== Complete the following ==
• a. Translate the following sentence from the passage on electronic wills into French: "A will also might create one or more trusts and name the trustees."
• b. Continue the passage on electronic wills below from its final sentence.

== Excerpted passage ==
--- START ---
The sad reality is that only about 50% of Canadians have a will or have done any Advanced Care Planning. A will is an important first step. Many of us understand that a will, in my jurisdiction, must be written. There is an interesting development that many of us should be aware of in Canada. This is a trend that is already happening in the U.S. Electronic wills are coming. An electronic will, or e-will, is one that recognizes the traditional formalities of a will when they’re in an electronic format.
An e-will can be written in an electronic medium, electronically signed, and electronically validated.
We all think that we know what a will is, but here is a short review. A will is a legal document in which a person, known as the testator, sets forth his or her wishes about how to distribute an estate’s assets, pay debts, care for any minor children, and handle other issues after the individual dies.
Most often, the testator also appoints one or more executors to administer the estate and names guardians for minor children in a will.
A will also might create one or more trusts and name the trustees.
E-wills won’t do away with the need for a formal writing, signature, and attestation by witnesses.
An e-will has those features in an electronic format instead of on paper. An advantage to many people, especially during the Covid-19 pandemic, is that a valid will can be created without the testator having to leave home.
--- END ---
== Listed entries ==
--- START ---
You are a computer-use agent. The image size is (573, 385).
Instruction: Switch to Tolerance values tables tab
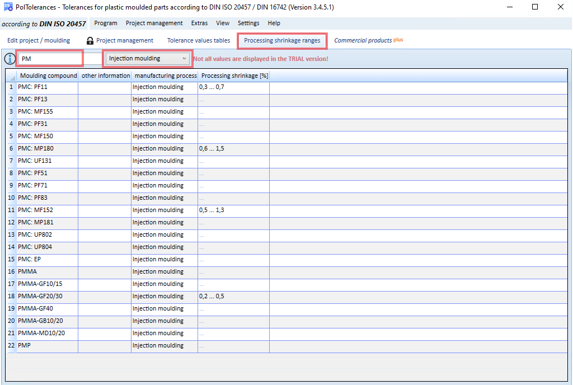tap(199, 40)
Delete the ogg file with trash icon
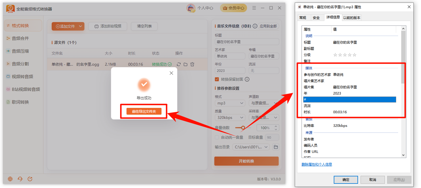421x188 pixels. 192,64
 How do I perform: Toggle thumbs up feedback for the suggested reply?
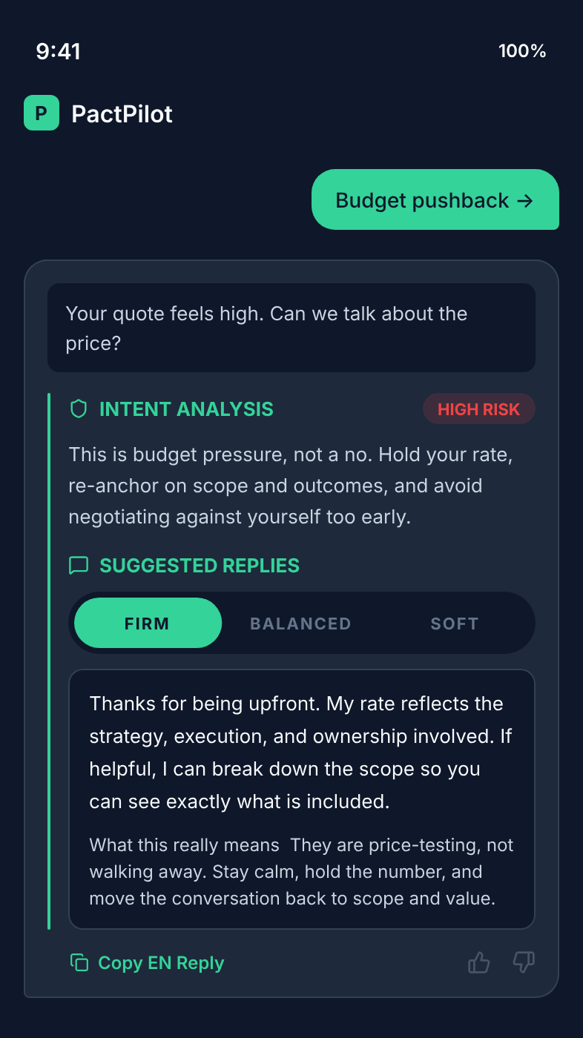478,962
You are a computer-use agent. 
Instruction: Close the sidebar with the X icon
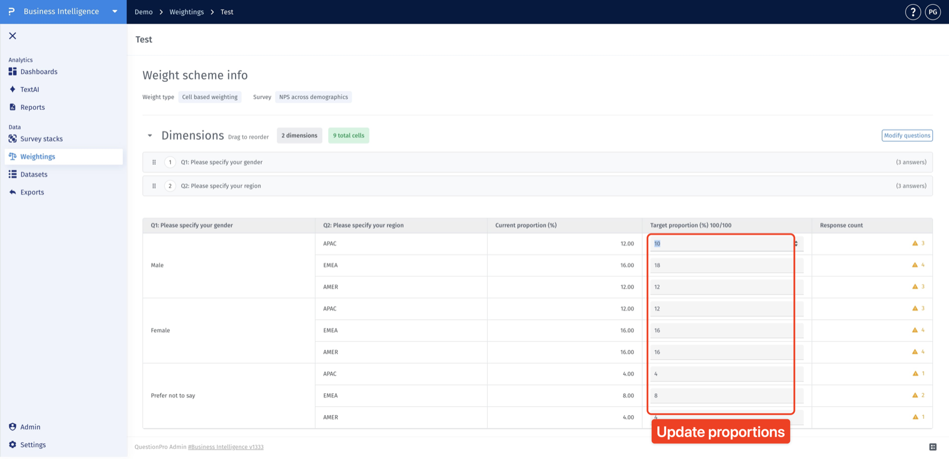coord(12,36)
--- END ---
--- START ---
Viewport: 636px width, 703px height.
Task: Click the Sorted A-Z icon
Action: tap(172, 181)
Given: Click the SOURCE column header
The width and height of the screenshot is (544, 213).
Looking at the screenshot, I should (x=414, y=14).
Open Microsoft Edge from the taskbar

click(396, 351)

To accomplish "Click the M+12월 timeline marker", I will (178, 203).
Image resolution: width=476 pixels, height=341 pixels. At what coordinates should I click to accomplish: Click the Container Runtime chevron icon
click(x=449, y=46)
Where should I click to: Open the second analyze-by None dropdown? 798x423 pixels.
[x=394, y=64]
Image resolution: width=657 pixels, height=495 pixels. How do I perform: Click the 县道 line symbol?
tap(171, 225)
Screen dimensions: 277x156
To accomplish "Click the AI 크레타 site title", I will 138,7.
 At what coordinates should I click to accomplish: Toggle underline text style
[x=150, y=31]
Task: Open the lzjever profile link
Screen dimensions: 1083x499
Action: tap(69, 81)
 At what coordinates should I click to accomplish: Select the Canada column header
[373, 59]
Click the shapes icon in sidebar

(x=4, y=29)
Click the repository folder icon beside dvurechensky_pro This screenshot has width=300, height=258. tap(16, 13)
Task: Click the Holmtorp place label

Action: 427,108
--- END ---
--- START ---
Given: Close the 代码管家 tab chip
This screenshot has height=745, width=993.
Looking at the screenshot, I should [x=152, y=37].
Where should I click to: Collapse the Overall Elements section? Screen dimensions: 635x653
--- END ---
== Answers to the problems ==
• a. Un testament peut également créer une ou plusieurs fiducies et en désigner les fiduciaires.

• b.
The testator creates the will electronically, or reviews an electronic version created by an attorney, and then forwards the will electronically to a notary who will work electronically.
Then, the testator and the notary have a video chat in which the notary verifies the testator’s identity and intentions.
So, if you are in the United States or in British Columbia you could create an e-will.
In the case of an electronic Will,
execution and attestation could be accomplished by affixing unique digital
signatures to the Will by means of an e-signature program like DocuSign,
despite the fact that the testator and witnesses may all be in different
locations. It will remain a requirement that the signature and witnessing
happen in real-time, because the definition of “electronic presence” in the
amendments require that the testator and witnesses be able to communicate
simultaneously as if they were physically present in the same location. Viewing
a recording of the testator signing would be insufficient for valid
attestation.
While the Coronavirus pandemic was the principal impetus toward relaxing the requirement that the Will-maker and witnesses be physically present in the same place when a Will is signed, it was not the only reason for introducing electronic Wills on a permanent basis. The increasing reliance on digital technology in daily life and work was another. The Hon. David Eby, Attorney General of BC, stated on the second reading of the bill that it was not merely a reaction to pandemic conditions but was based on work on electronic Wills by the Uniform Law Conference of Canada (ULCC) that had been underway for more than a year. He added that he expected other provinces would follow British Columbia’s lead in implementing the electronic Wills provisions.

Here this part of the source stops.